How to complete this task: An exact copy is required of the lines running from the one that contains "This screenshot has width=1079, height=659." to the end of the material, both ends included, with pictures omitted.

***

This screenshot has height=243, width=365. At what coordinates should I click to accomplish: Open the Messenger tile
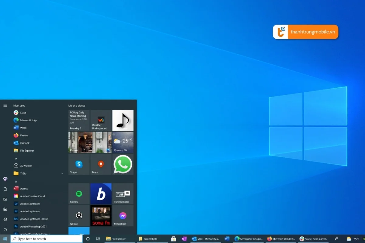coord(123,216)
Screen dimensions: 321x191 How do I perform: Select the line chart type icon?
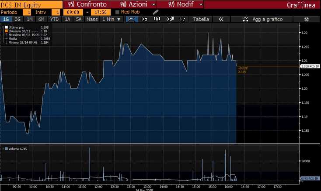(131, 20)
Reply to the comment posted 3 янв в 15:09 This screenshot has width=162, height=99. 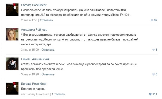coord(48,50)
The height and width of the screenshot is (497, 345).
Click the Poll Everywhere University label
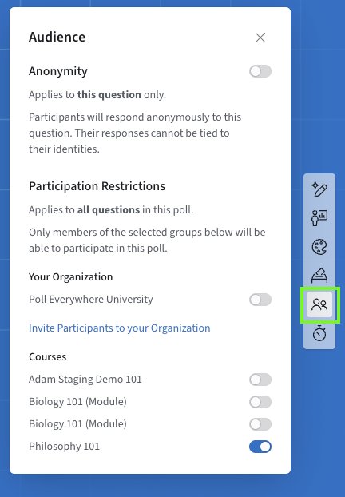(x=91, y=299)
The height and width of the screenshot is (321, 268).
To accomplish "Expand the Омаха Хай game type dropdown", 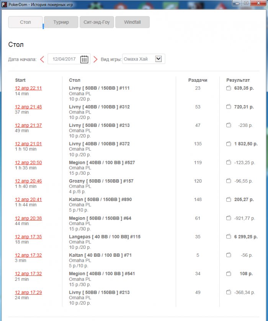I will tap(159, 59).
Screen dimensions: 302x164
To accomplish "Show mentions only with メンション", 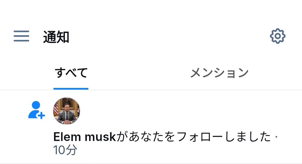I will click(219, 73).
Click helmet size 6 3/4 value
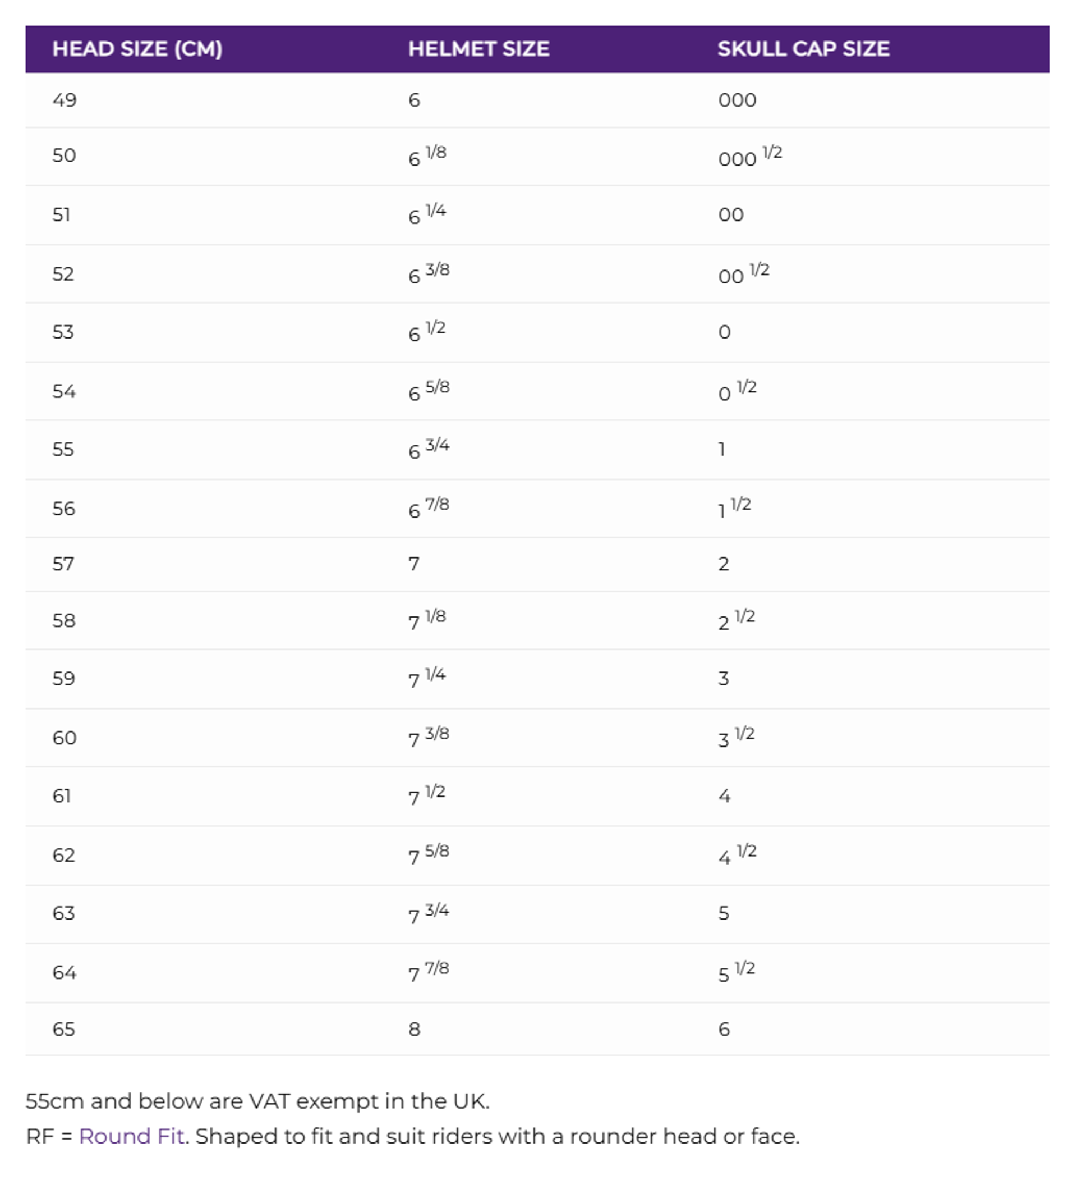This screenshot has height=1180, width=1077. 429,450

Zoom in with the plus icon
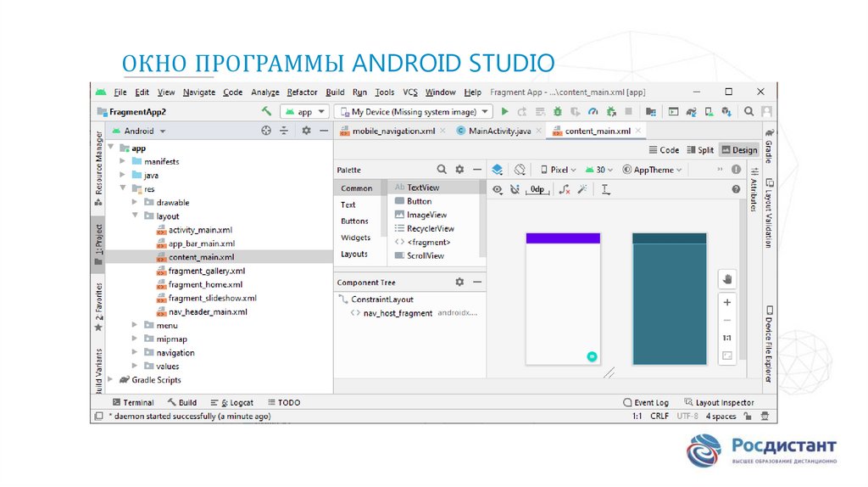coord(726,302)
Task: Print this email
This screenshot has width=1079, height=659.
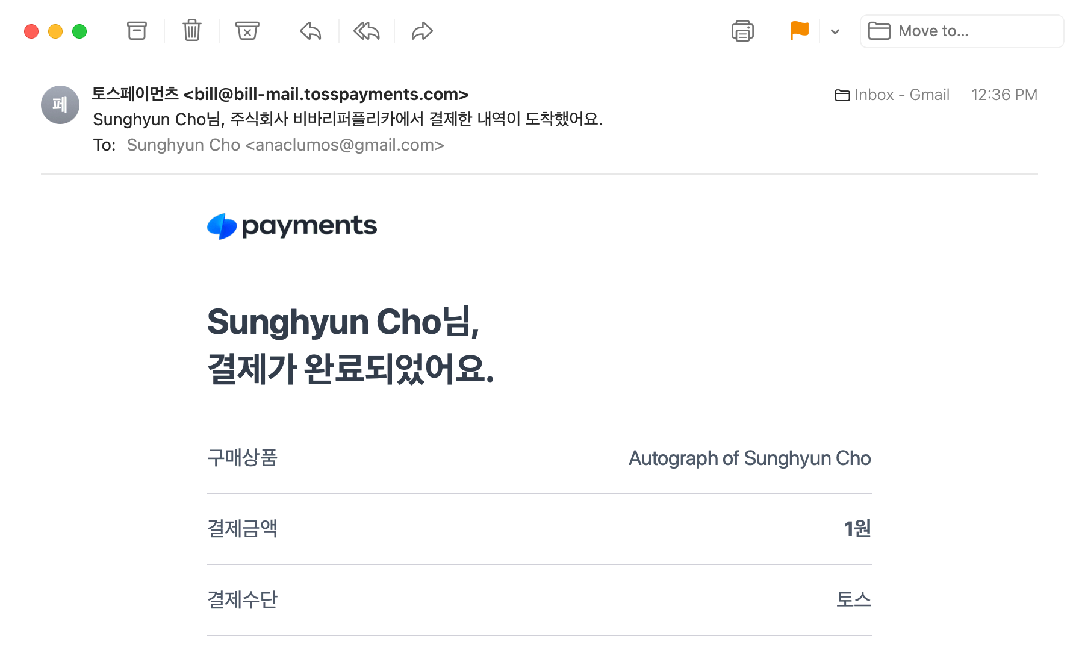Action: pos(742,31)
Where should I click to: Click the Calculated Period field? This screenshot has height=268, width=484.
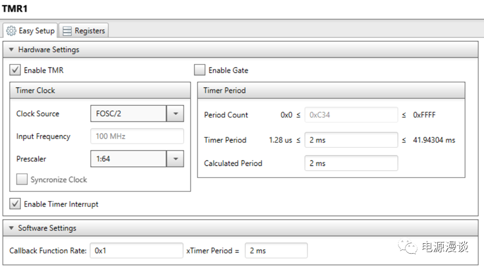coord(351,163)
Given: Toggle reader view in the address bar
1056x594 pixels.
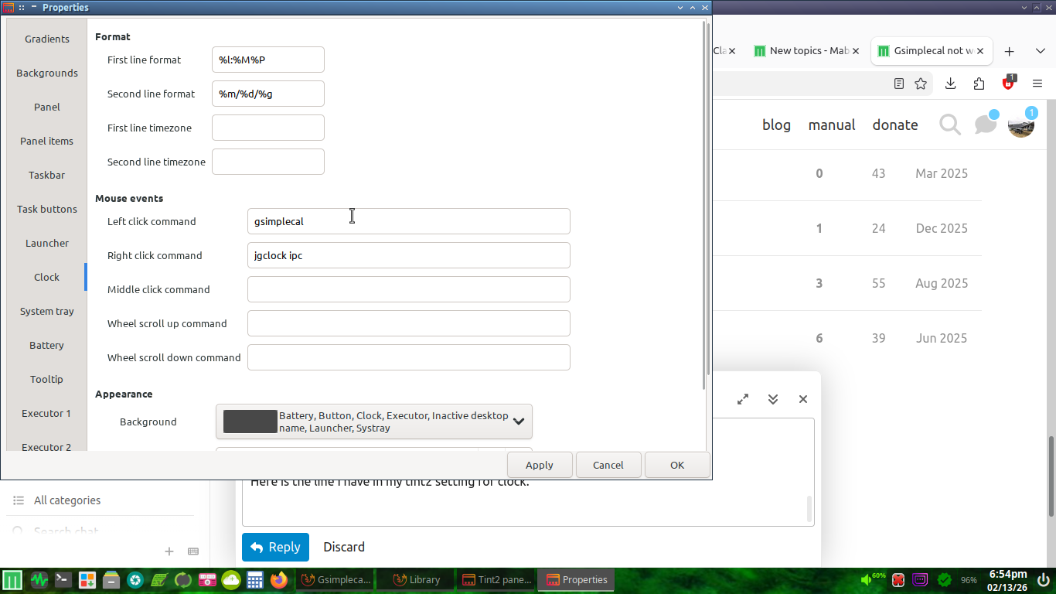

***

Task result:
This screenshot has width=1079, height=659.
Action: pos(742,31)
Where should I click to: Click the Calculated Period field? This screenshot has height=268, width=484.
coord(351,163)
Given: Toggle reader view in the address bar
1056x594 pixels.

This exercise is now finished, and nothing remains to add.